DIRECTIONS
Copy out the rows from the line with "You are a computer-use agent. The" to the line with "click(356, 106)", keeping both of those lines and changing nothing. Leave the pictures out.

THE RECORDS

══════════

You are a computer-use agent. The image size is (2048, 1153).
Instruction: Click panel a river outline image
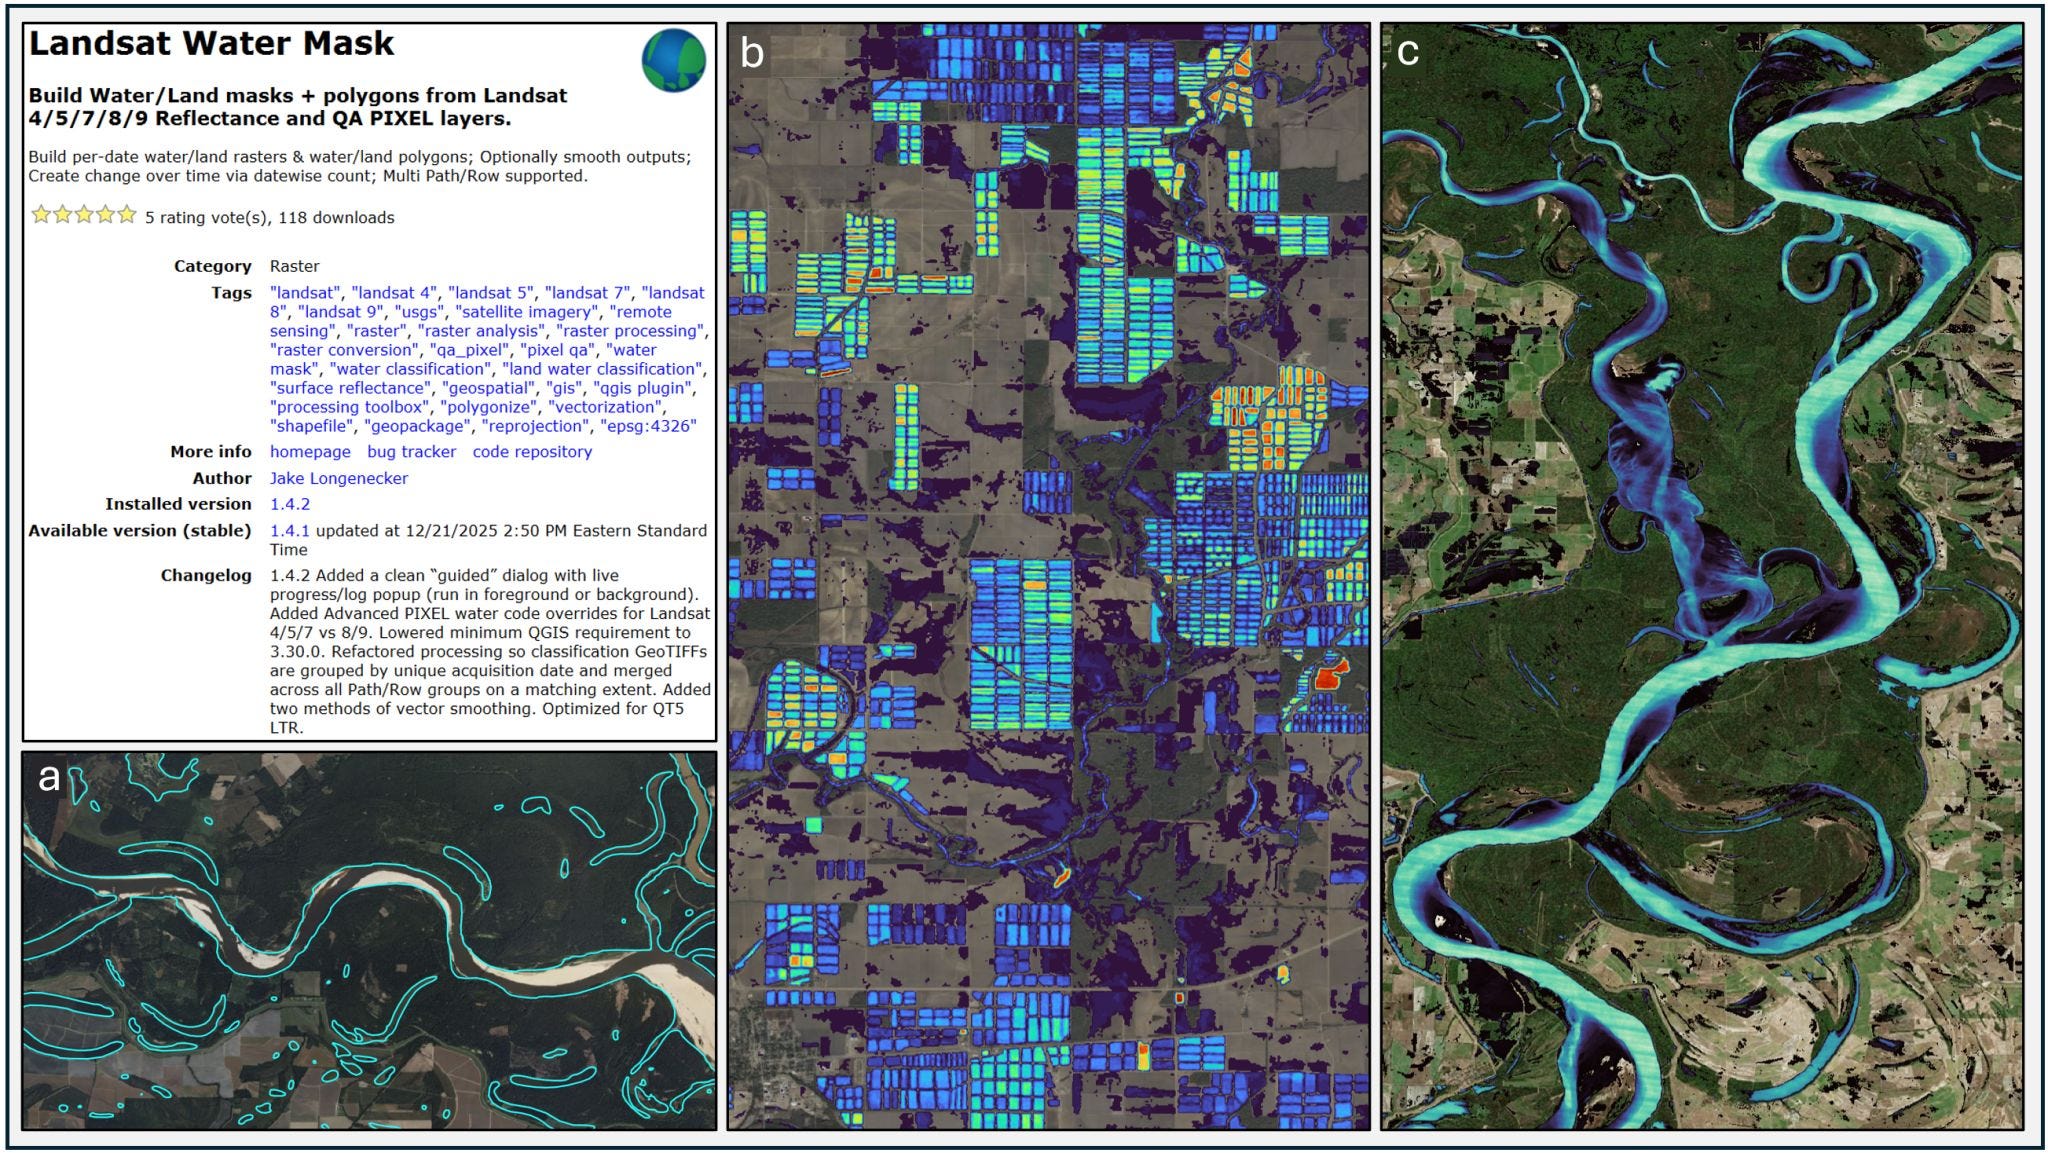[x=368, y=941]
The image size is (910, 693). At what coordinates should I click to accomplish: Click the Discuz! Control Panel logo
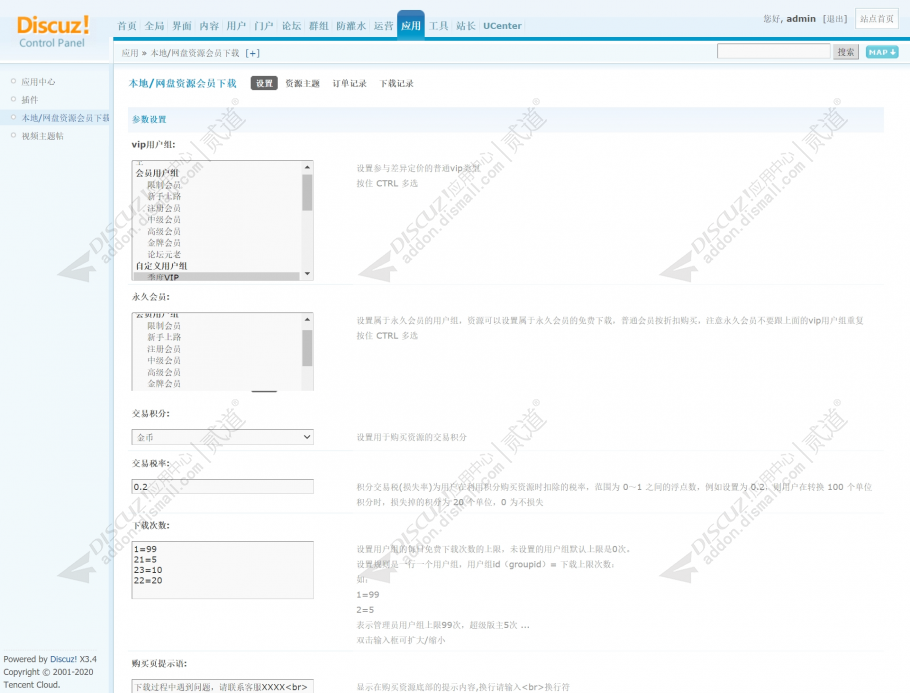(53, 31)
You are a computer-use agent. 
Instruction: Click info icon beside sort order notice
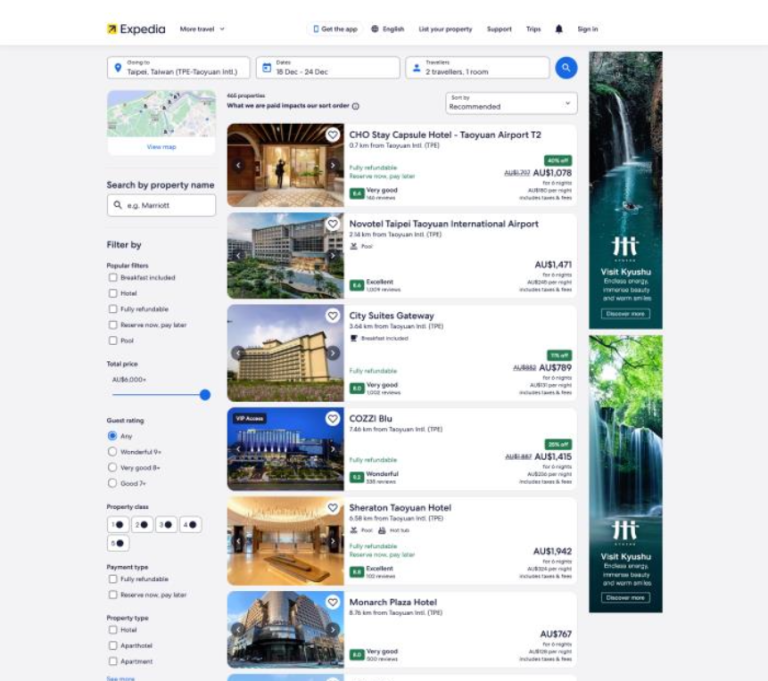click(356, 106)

══════════

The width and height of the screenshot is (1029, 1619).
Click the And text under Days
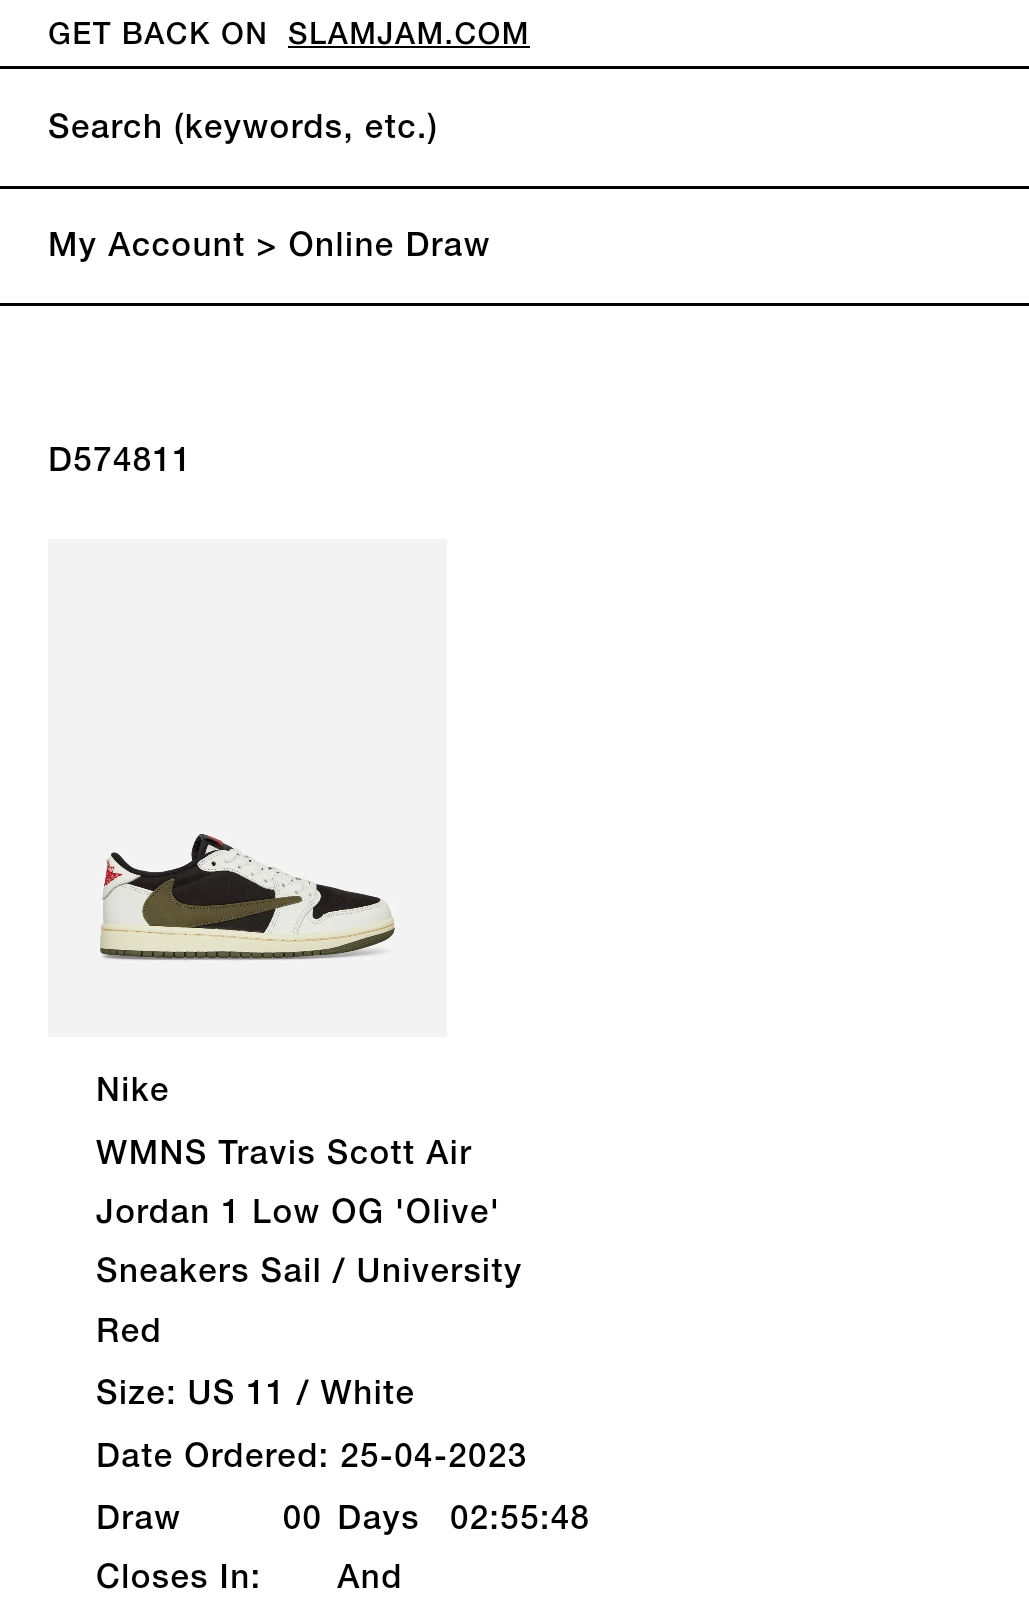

══════════

TASK RESPONSE
You are a computer-use agent. The image size is (2048, 1153).
Instruction: Click panel a river outline image
[x=368, y=941]
The image size is (910, 693). At what coordinates should I click to accomplish: Click the Discuz! Control Panel logo
(53, 31)
You are a computer-use agent. 
Instruction: Click info icon beside sort order notice
click(356, 106)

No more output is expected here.